GIVEN RECORDS: Begin

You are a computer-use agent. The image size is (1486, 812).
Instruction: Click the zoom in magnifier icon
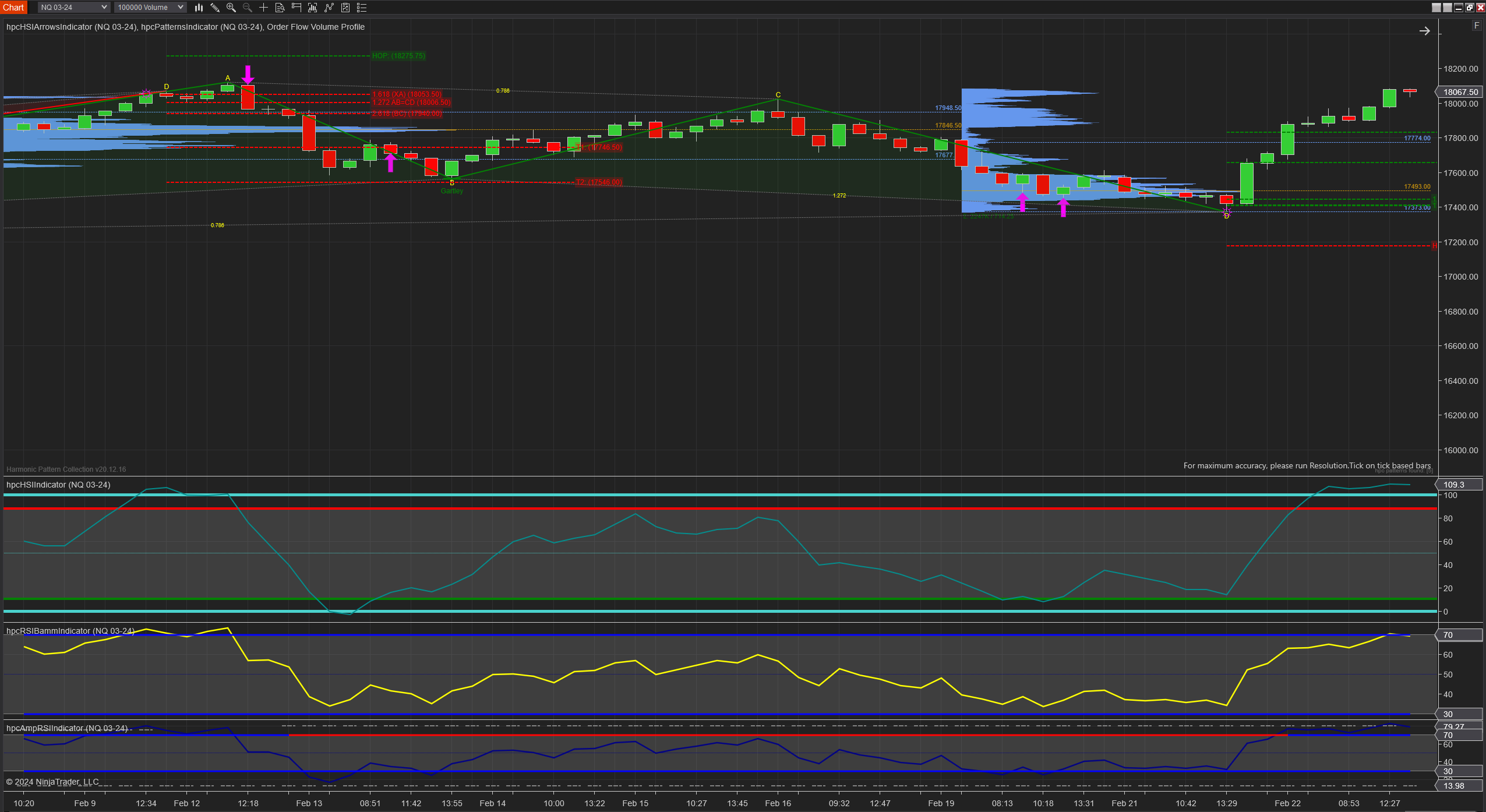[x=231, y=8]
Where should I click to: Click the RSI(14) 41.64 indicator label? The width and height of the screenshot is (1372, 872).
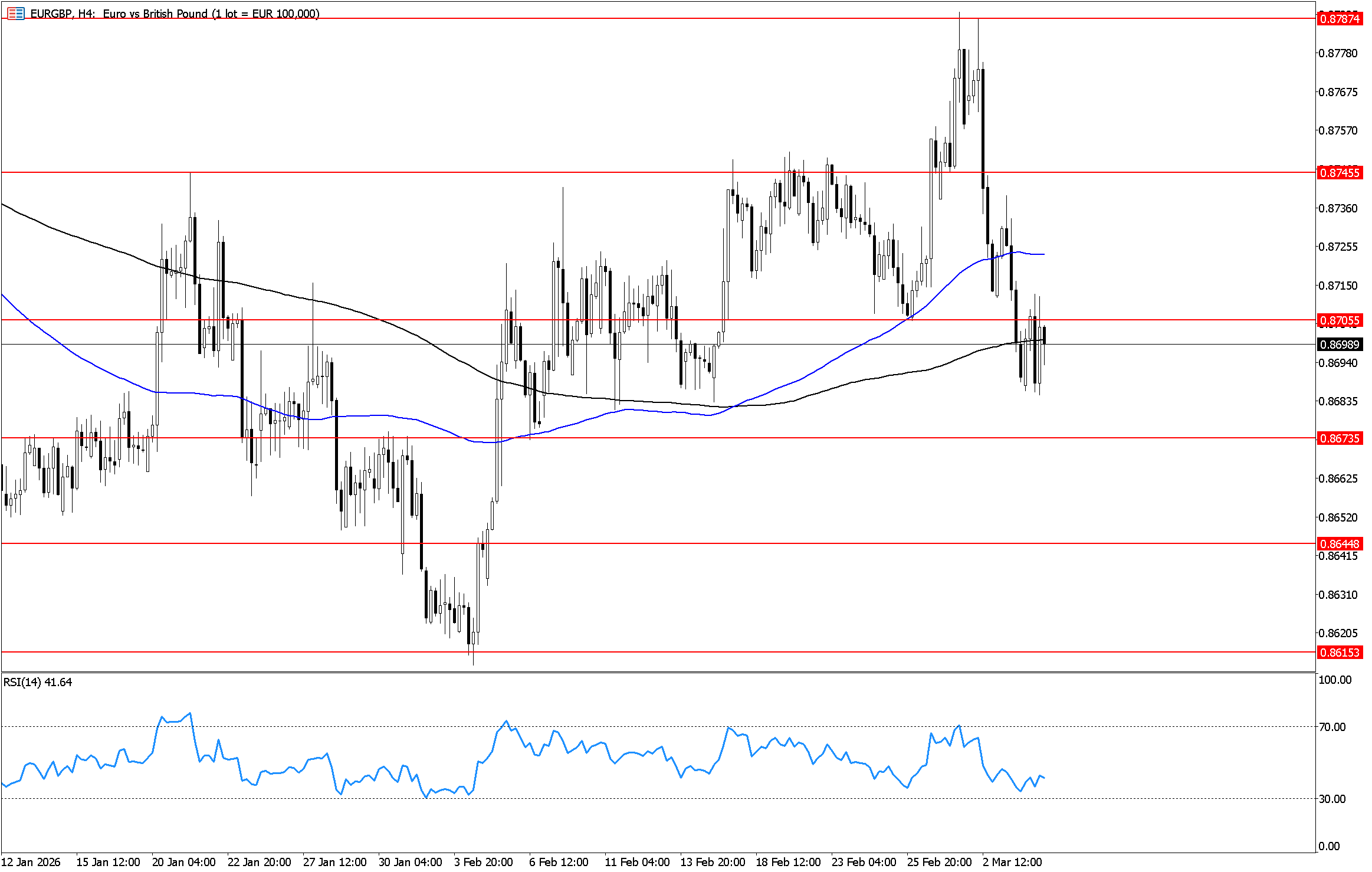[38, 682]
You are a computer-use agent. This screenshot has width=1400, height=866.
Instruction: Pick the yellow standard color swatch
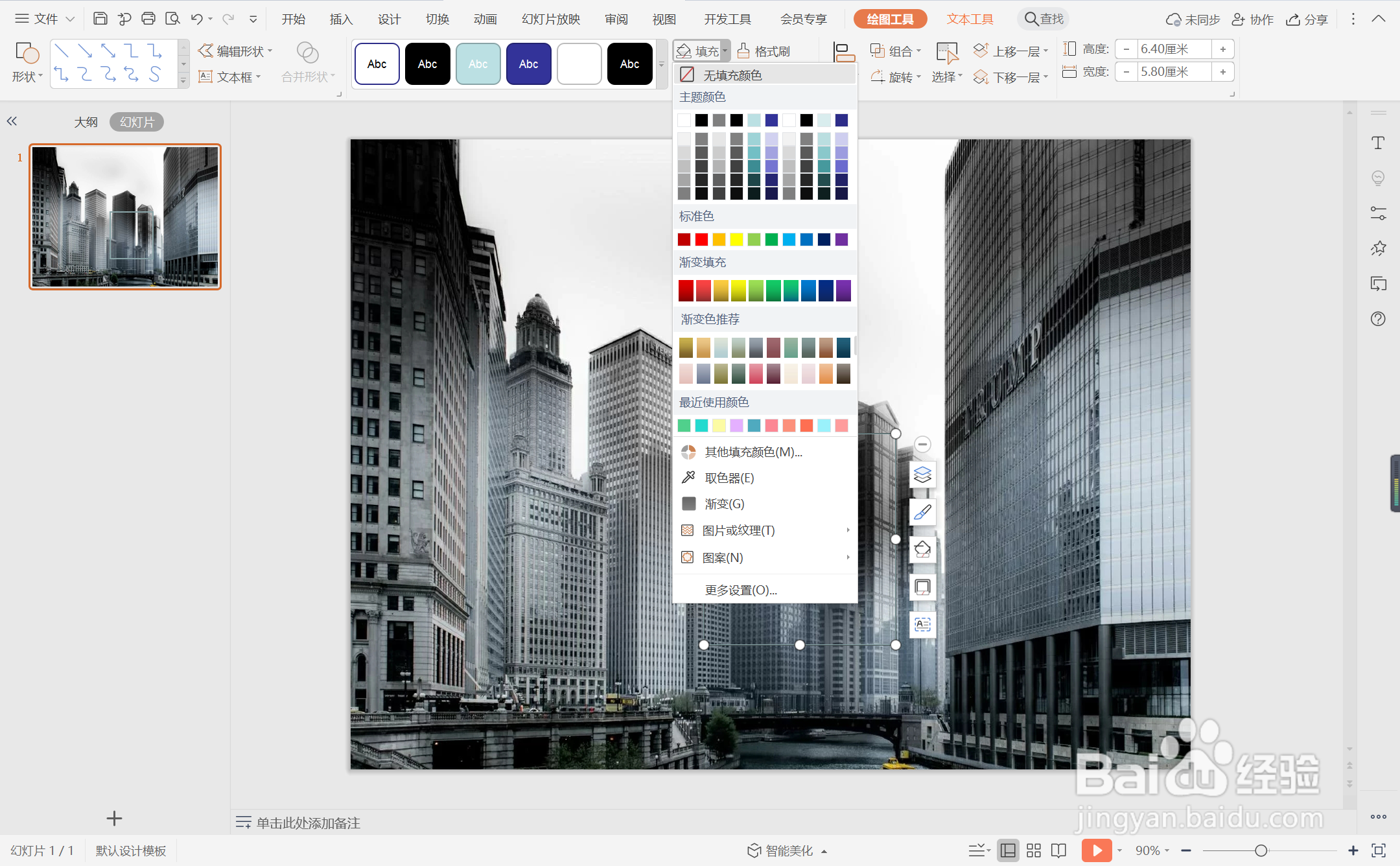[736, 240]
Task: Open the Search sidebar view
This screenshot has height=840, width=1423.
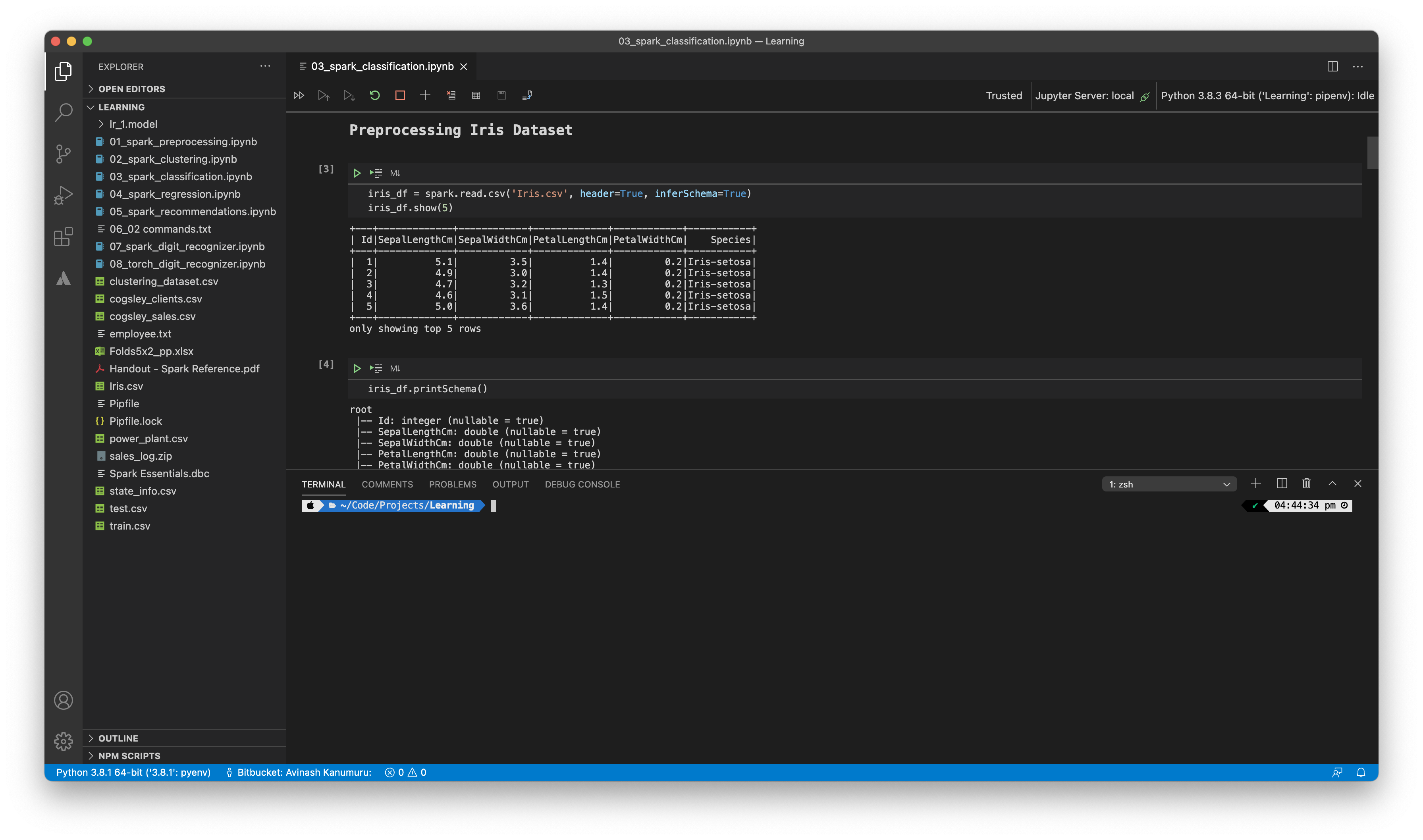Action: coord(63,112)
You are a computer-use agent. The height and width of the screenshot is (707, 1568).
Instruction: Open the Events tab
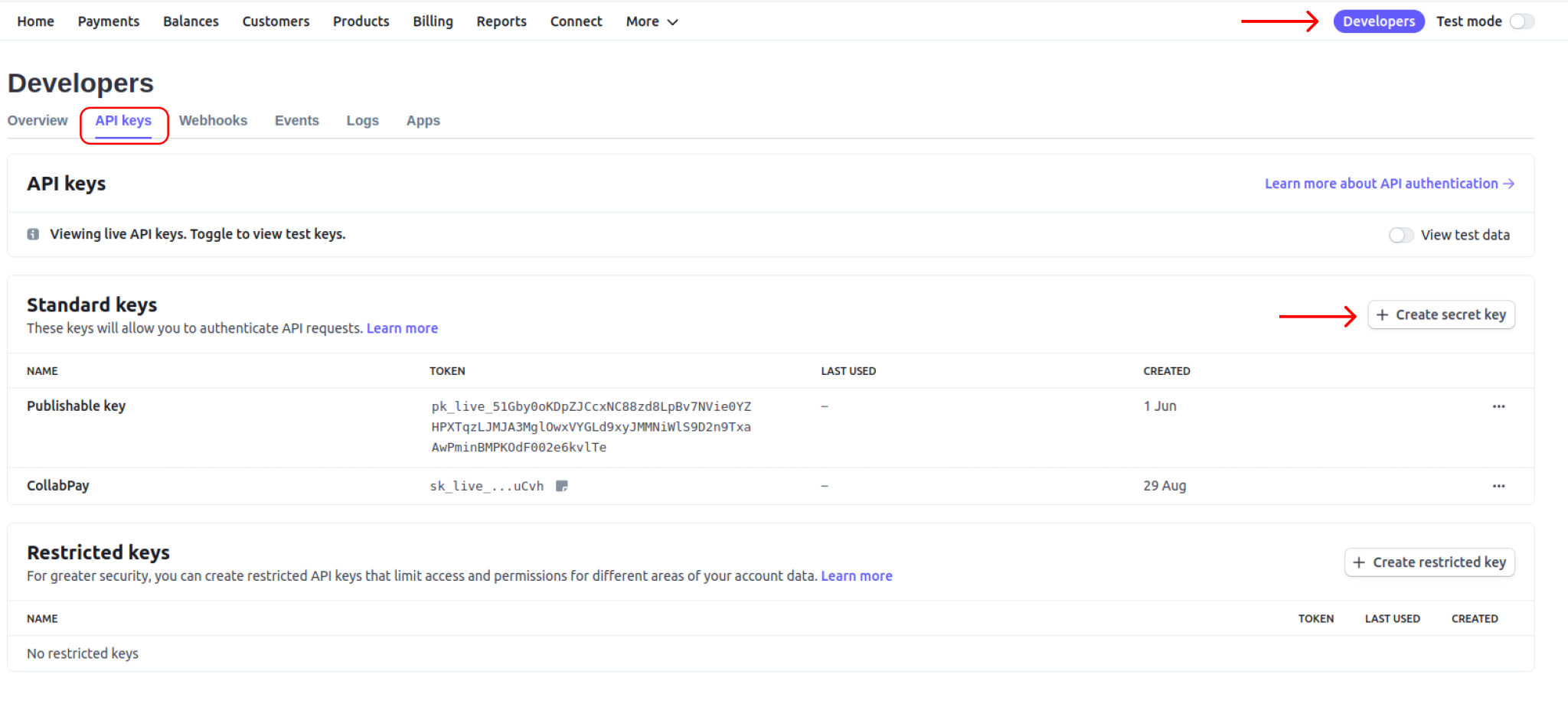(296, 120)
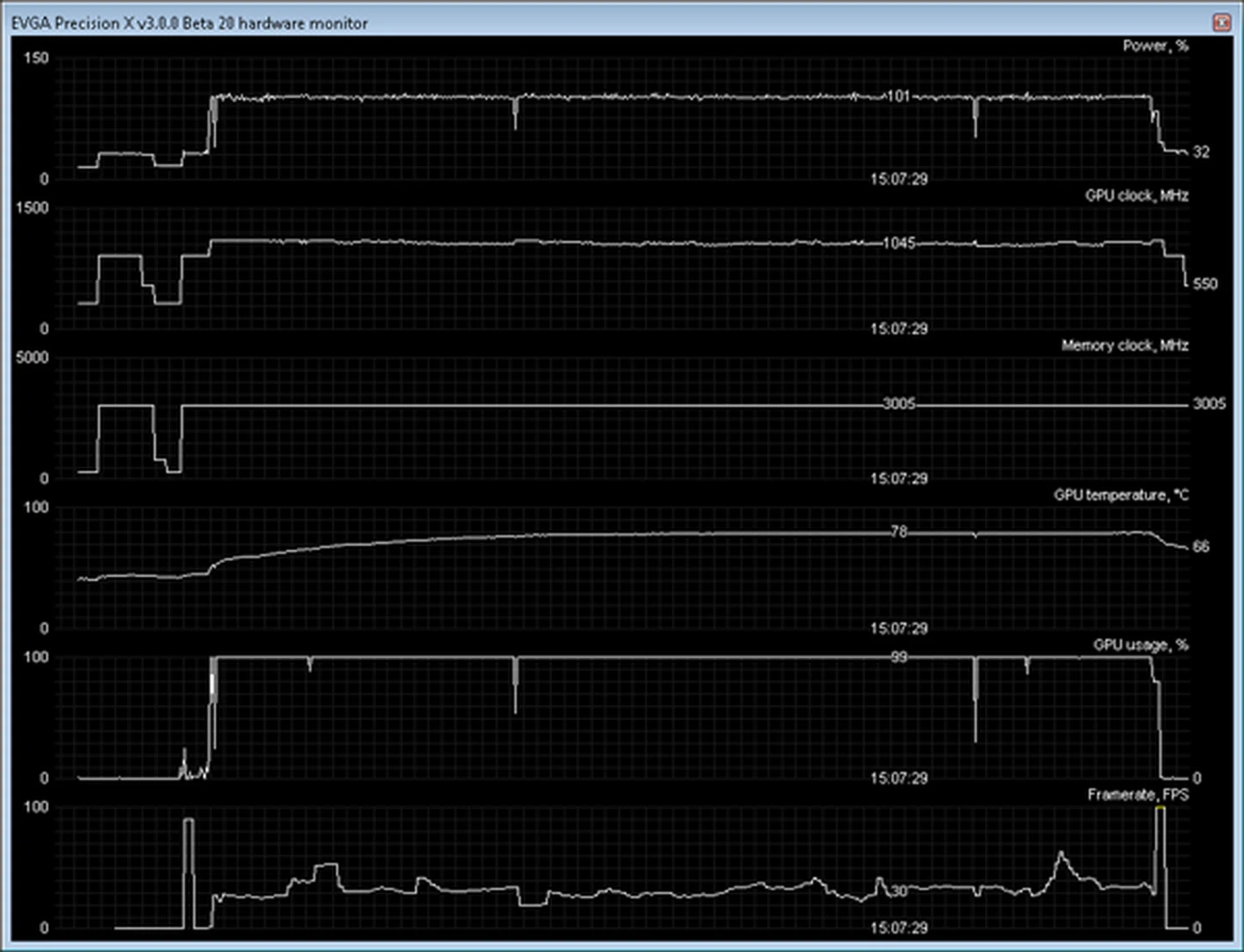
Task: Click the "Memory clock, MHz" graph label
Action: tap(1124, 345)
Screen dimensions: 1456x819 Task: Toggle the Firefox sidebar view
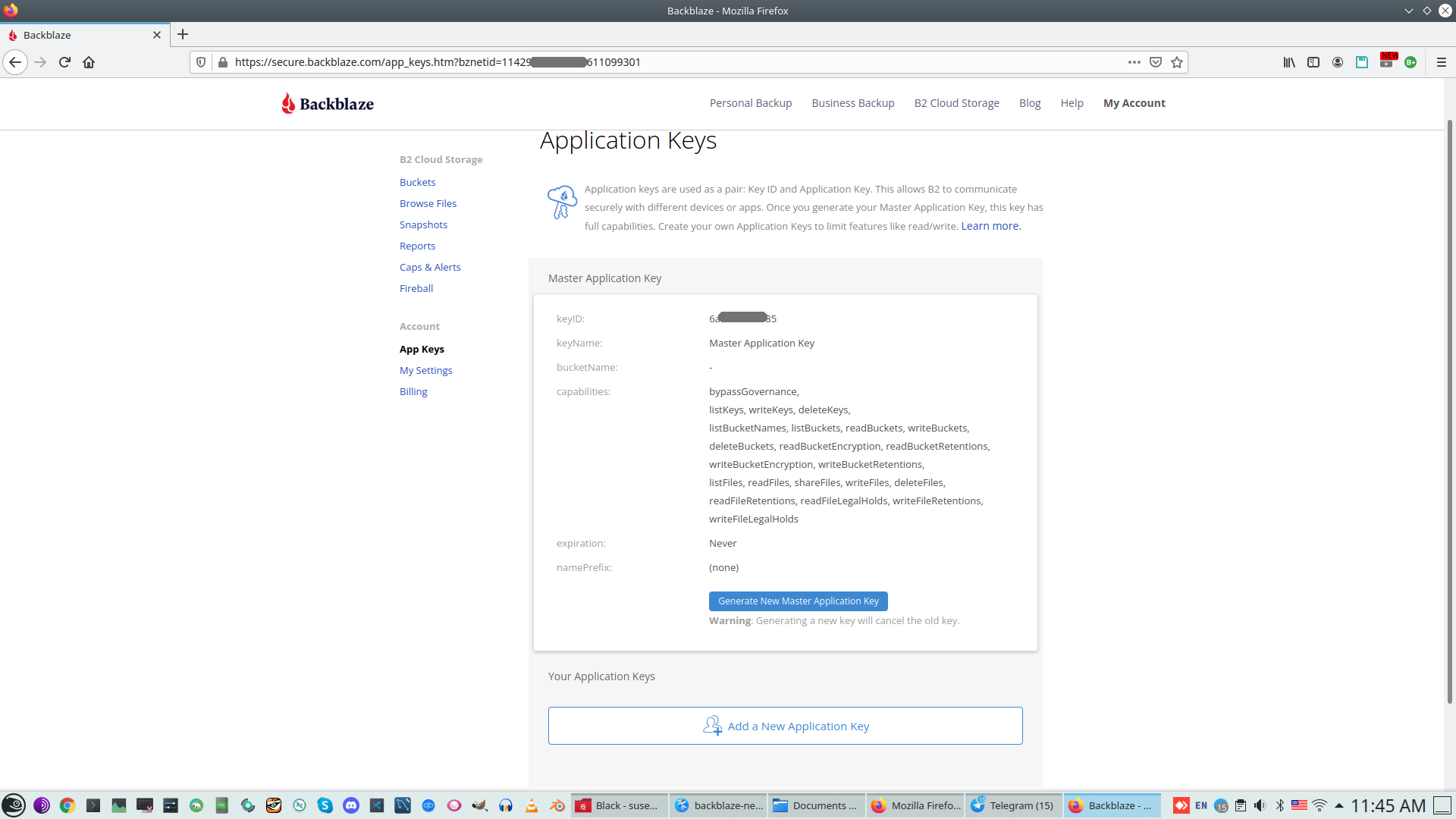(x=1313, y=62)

GIVEN RECORDS: End

-- TASK DIRECTIONS --
Take from the entries every line that has the string "computer".

-- SOLUTION --
You are a computer-use agent. The image size is (1486, 812).
You are a computer-use agent. This screenshot has width=1400, height=866.
You are a computer-use agent. The height and width of the screenshot is (707, 1568).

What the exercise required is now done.